Wie kann man sich das Areal vorstellen, als Knauf sich für den Kauf entschied?

Auf dem Boden, wo wir jetzt unsere Reben stehen haben, war vorher pure Natur. Hier und da ein Tomatenfeld, Getreide war vereinzelt im Anbau, der Rest war brachliegendes uraltes Ackerland.

Wie ist das Verhältnis zu den großen Nachbarn?

Ich beurteile eine kollegiale Zusammenwirken aus heutiger Sicht, nachdem ich die Sprache gelernt habe, mir die Kultur zu eigen gemacht habe. Ich fühle mich akzeptiert und angekommen.

Das bedeutet?

Wir alle wissen, dass wir ein großes Erbe übernommen haben, nachdem Marchese Incisa della Rocchetta mit Sassicaia hier in Bolgheri anfing, Weine zu produzieren. Wir alle merken, dass wir die Marke Bolgheri nur gemeinsam stärken können. Die Bewertungen renommierter Kritiker mit 100 Punkten, beispielsweise für Sassicaia oder Massetto, ist ein Branding für die gesamte Region, die hohe Verantwortung und Engagement von allen fordert. 

Ich meinte auch, wie spüren Sie persönlich die Akzeptanz?

Ich bin ein Teamplayer. Es hat mir schon immer geholfen, transparent zu arbeiten. So begrüße ich auch hier in Bolgheri neue gemeinsame Initiativen, die vor allem die noch junge DOC stärken und an denen ich mich beteilige. Ich habe unser Weingut für Gäste geöffnet, vorher war es mehr eine Produktion. Unsere Gäste empfehle ich auch andere Weingüter in Bolgheri – ich stehe für und vertrete Bolgheri.

Was  unterscheidet Campo alle Sughera von den Nachbarn?

Da gibt es einige Unterschiede. Neben den leichten Böden ist auch die humane Größe des familiengeführten Betriebes zu nennen, die es zum Boutique-Weingut macht.

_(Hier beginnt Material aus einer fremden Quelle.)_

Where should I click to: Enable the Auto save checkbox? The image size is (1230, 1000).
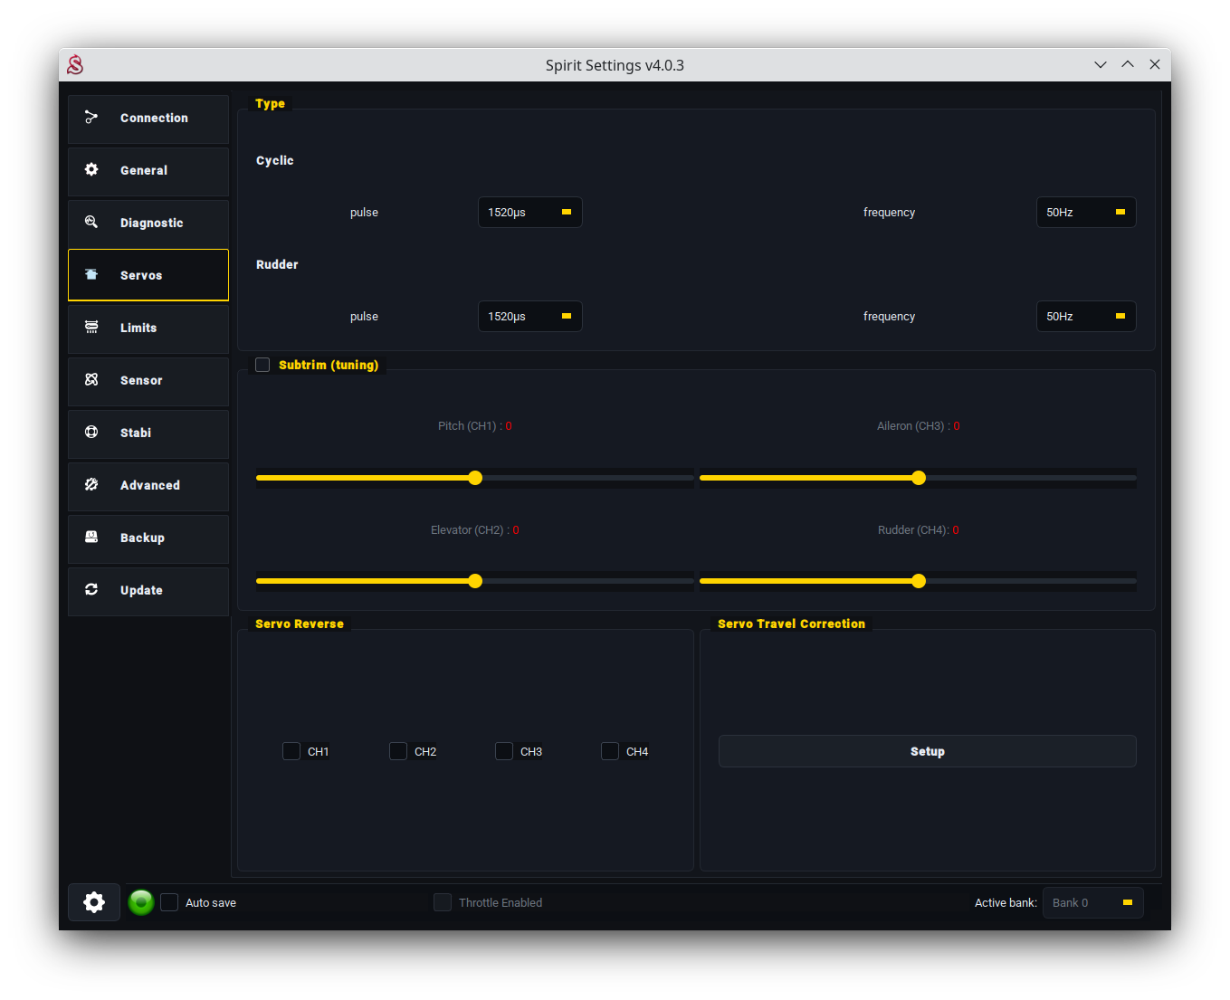(169, 902)
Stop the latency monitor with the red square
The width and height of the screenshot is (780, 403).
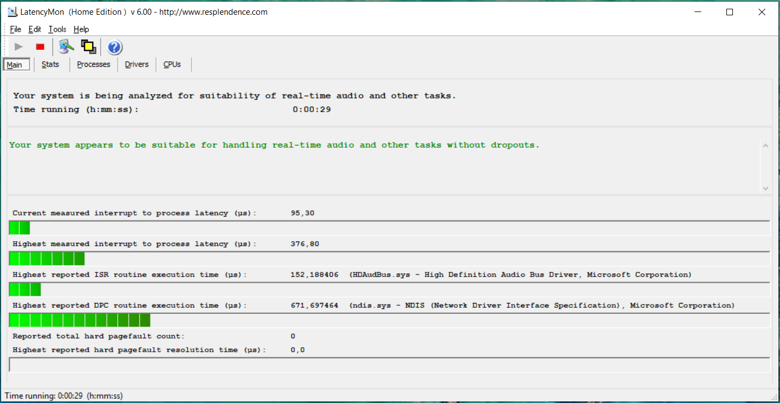[x=40, y=47]
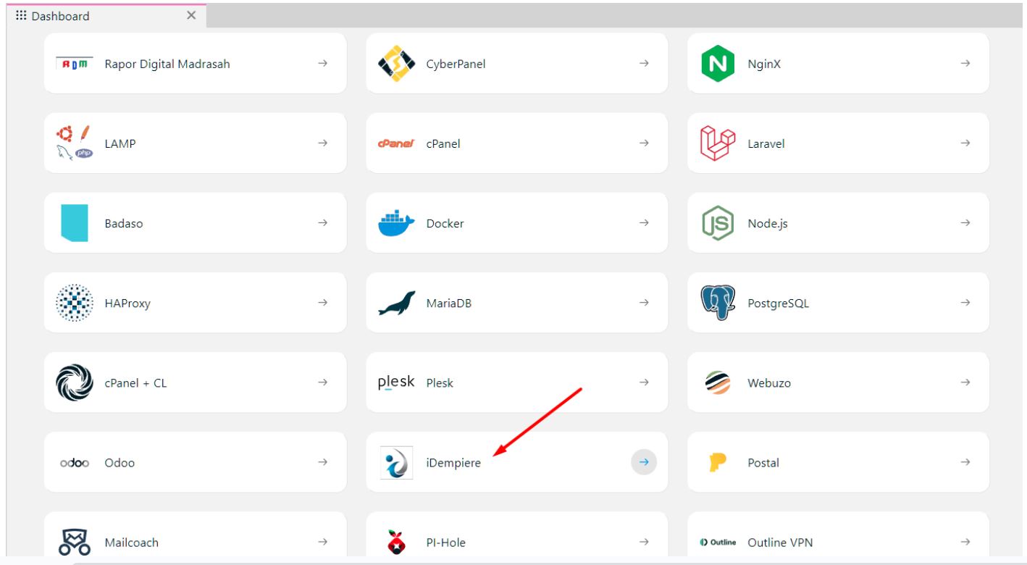
Task: Click the CyberPanel logo icon
Action: coord(396,63)
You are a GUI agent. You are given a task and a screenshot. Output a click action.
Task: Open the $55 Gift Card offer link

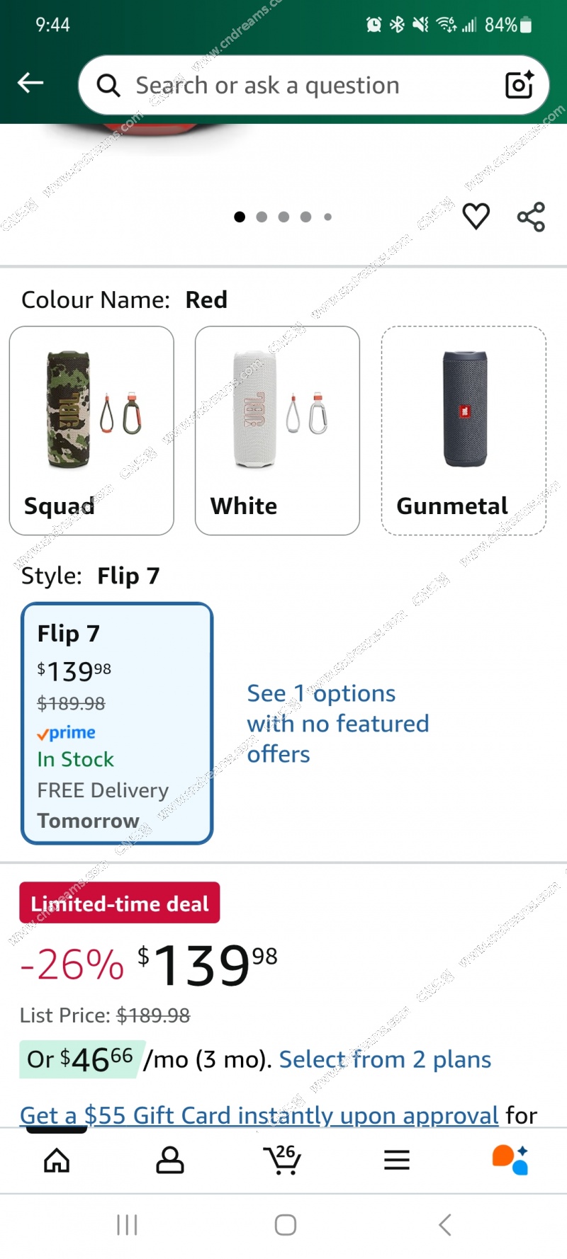point(259,1115)
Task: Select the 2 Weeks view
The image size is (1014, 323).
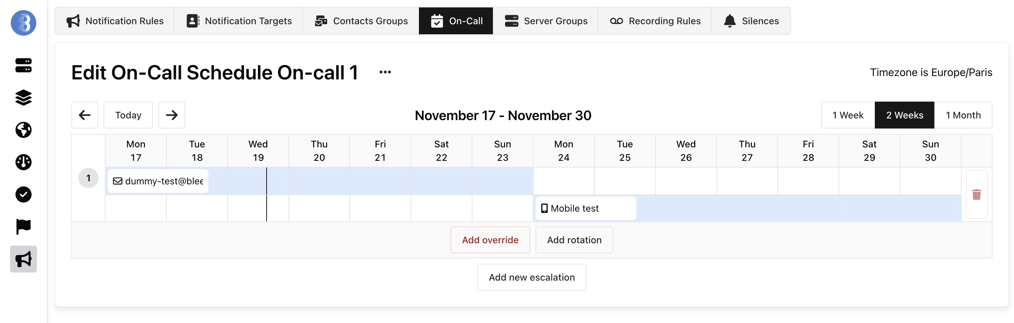Action: coord(904,115)
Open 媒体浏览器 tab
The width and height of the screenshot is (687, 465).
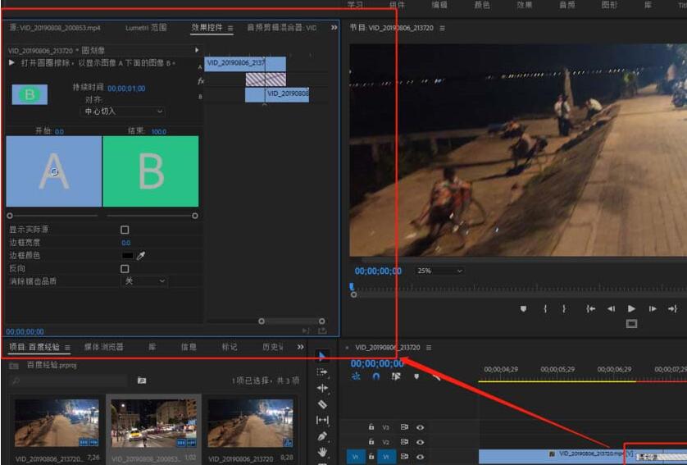coord(102,347)

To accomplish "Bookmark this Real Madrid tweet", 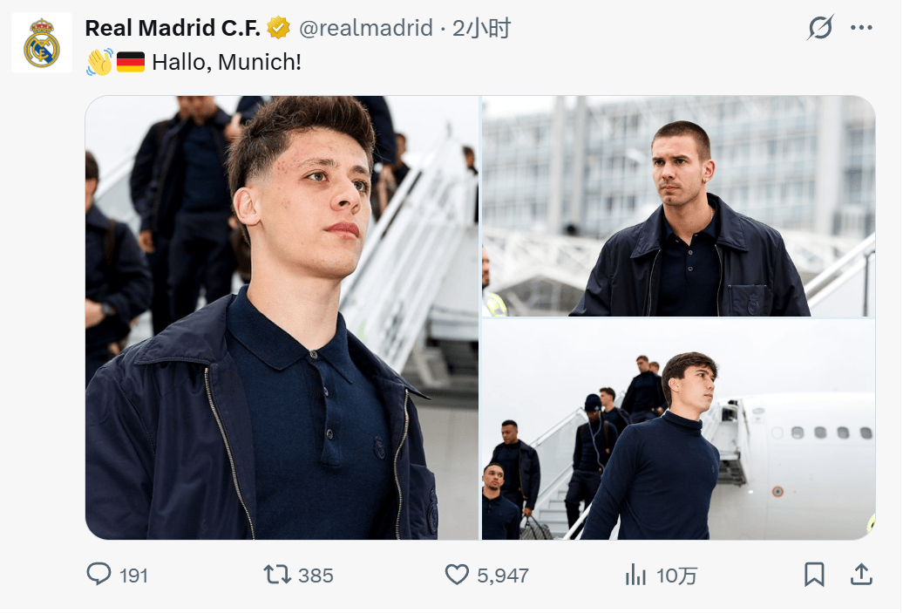I will point(814,575).
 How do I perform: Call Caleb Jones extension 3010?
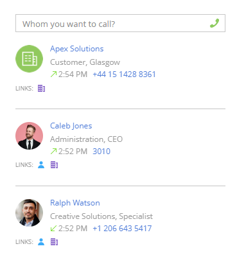[101, 152]

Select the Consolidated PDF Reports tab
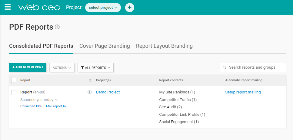tap(41, 46)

Anders als bei unseren Nachbarn mit berühmten Namen steht bei Campo alle Sughera kein Familienoberhaupt im Vordergrund, sondern ein eingespieltes Team. Es ist der Winzergeist, der von unserer gesamten Mannschaft gelebt wird. 

Ihr Team ist …

… hochmotiviert mit globaler Aufgabenstellung, das sich täglich über die Arbeit im Weinberg, im Keller und Vertrieb austauscht. Letztlich sind es diese Menschen, die den Unterschied ausmachen. Ich bin glücklich über die teamorientierte Arbeit in den letzten Monaten während meiner schönsten Ernte in diesem Jahr bisher. Die Flexibilität und Einsatz, die ich bei meinen Mitarbeitern spüre, spüren auch unsere Kunden, was wir an den positiven Rückmeldungen sehen.

Wer sind die führenden Köpfe in ihrem Team?

Das ist Francesco Gagliardi, seit 2006 für den Keller verantwortlich und seit 2018 auch gesamt für den Weinberg. Er unterstützt mich mit seiner Erfahrung, ist aber auch offen, zu lernen und somit sein gesamtes Team.

 

 

Sie leiten seit 2016 den Betrieb. Seit 2017 arbeiten sie mit dem international renommierten Weinmacher Stéphan Derenoncourt. Wie kam es dazu und wie wirkt sich diese Zusammenarbeit aus?

Eine meiner ersten Entscheidungen war, Stéphane Derenoncourt und sein Team ins Boot zu holen. Nicht, weil wir mit anderen Beratern unzufrieden waren, sondern mein Narrativ ist: auch ein Ferrari braucht mal ein Facelift. Wir wollen vorankommen und uns ständig verbessern. 

Das bedeutet?

Wir befinden uns, alles eingerechnet, bei Campo alla Sughera auf einem High Level und das bedingt entsprechend mutige Entscheidungen. Derenoncourt verkörpert unsere Philosophie des maximalen Einsatzes im Weinberg und des minimalsten Eingriffs im Keller. Er achtet wie wir darauf, dass die Balance jedes Rebstockes beachtet wird und der Schnitt ist dementsprechend individuell.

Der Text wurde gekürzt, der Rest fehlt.